_Collection entries_.
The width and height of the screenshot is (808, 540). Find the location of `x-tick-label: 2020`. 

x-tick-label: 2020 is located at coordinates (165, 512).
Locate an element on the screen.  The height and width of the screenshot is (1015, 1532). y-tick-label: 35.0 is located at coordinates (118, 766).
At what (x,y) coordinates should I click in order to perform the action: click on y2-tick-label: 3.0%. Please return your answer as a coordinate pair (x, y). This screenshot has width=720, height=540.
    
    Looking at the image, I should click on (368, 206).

_PROBLEM REQUIREMENTS_.
Edit the records so that "location" becomes "position", and leave everything else unchanged.

_TASK ANSWER_.
The width and height of the screenshot is (808, 540). Find the position of `x-tick-label: 2020`. 

x-tick-label: 2020 is located at coordinates (165, 512).
Locate an element on the screen.  The height and width of the screenshot is (1015, 1532). y-tick-label: 35.0 is located at coordinates (118, 766).
At what (x,y) coordinates should I click in order to perform the action: click on y2-tick-label: 3.0%. Please return your answer as a coordinate pair (x, y). This screenshot has width=720, height=540.
    
    Looking at the image, I should click on (368, 206).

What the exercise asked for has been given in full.